Trans skateboarder defiant after beating child rivals
The 29-year-old transgender skateboarder who won a female tournament against children as young as 10 in New York has shown no regret towards the youngsters in an interview.
Los Angeles resident Ricci Tres won the Boardr Open skateboarding competition at the weekend and took home a $500 prize – to the disapproval of many such as fellow skater Taylor Silverman.
"Male wins women’s skateboarding finals and money at the Boardr Open NYC presented by DC today," Silverman, who herself has been beaten by trans skaters, wrote on Twitter.
Tres' nearest rival was Shiloh Catori, aged 13, who finished in second and claimed $250. The other four finalists were all 17 or under with the youngest, Juri Iikura, just 10.
Taking defeat on the chin, Shiloh has addressed the matter in a video and said she wasn't "at all" upset by the loss. She also added that skateboarding is a tolerant sport that should be open to all.
"If anything, I feel bad for Ricci right now," the teenager said.
But in an interview with the Daily Mail, Tres vowed "I’m not going to go easy on them because they’re kids" and claimed that skateboarding isn't as physically demanding as swimming or running, with age and gender not influential factors either.
Male wins women’s skateboarding finals and money at the Boardr Open NYC presented by DC today. pic.twitter.com/fgqmHMq2Ez— Taylor Silverman (@tmsilverman) June 25, 2022
"It’s funny it’s what I am getting beat up over the most, people saying, ‘You’re beating little kids, little girls.’ I didn’t intend to do that. This is the first one I’ve been to that I actually wanted to win… the age thing doesn’t really count," Tres protested.
"I’m just skateboarding to be happy. I just want to be happy," she added.
The Daily Mail reported that Tres tried to enter the Women’s Street USA Skateboarding National Championships to qualify for the 2024 Paris Olympics, but was rejected due to having too much testosterone.
Insisting she is different than UPenn trans swimmer Lia Thomas, who smashed records on the Ivy League college's women's team amid widespread controversy last season, Tres said: "I don't think I have [a] physical advantage."
"Look at me. I’m not buff or anything. I don’t work out really, I just skateboard.

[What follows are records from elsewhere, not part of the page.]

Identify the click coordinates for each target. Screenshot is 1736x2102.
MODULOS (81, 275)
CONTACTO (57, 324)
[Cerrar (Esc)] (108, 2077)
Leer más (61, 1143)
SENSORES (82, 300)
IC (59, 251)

"And I don’t think skateboarding has anything to do with physicality, especially when you look at kids these days. The whole physical aspect of skateboarding isn’t really there. It’s really the skill level.
"Any kind of advantage you get is determined by … skaters know … it’s your commitment and determination."

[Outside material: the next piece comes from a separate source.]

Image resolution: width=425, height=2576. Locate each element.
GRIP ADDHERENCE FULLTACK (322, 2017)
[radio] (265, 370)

Rather than compare herself to the likes of Thomas, Tres instead looked to motorsports to try and make a point.
"If you love the sport, it speaks to you and you find ways to do what you do on your board," said Tres.
"If I have any advantage is that I’m extremely determined. But that’s not an advantage. Everyone has the opportunity. It’s kind of like a race car driver. It doesn’t matter what you look like, you can drive the car regardless of your physique."
Addressing having categories other than male and female, with swimming governing body FINA vowing to create an open one moving forward after blocking trans swimmers, Tres noted: "There are so many suggestions."
"It goes in hand with all the feedback I am receiving. A lot of it is negative, a lot of it is positive," she revealed.
An ex-navy officer who "decided that I like being pretty and cute" two years ago and felt "guilty" for cross-dressing as a child, the father-of-three once known as Richard Batres explained the motives behind her transition for which she took testosterone-suppressing hormones.
"It was the thought of the fact that I’ve lived 27 years with this little guilt over random things that I didn’t give myself time to understand like cross-dressing … finally I just came to the realization that I am female, have a lot of female energy and that is what I prefer to be," Tres said.
With her ex-wife and their kids now living in Minnesota while Tres lives in LA, the skateboarder revealed that the family hasn't seen one another for over a year.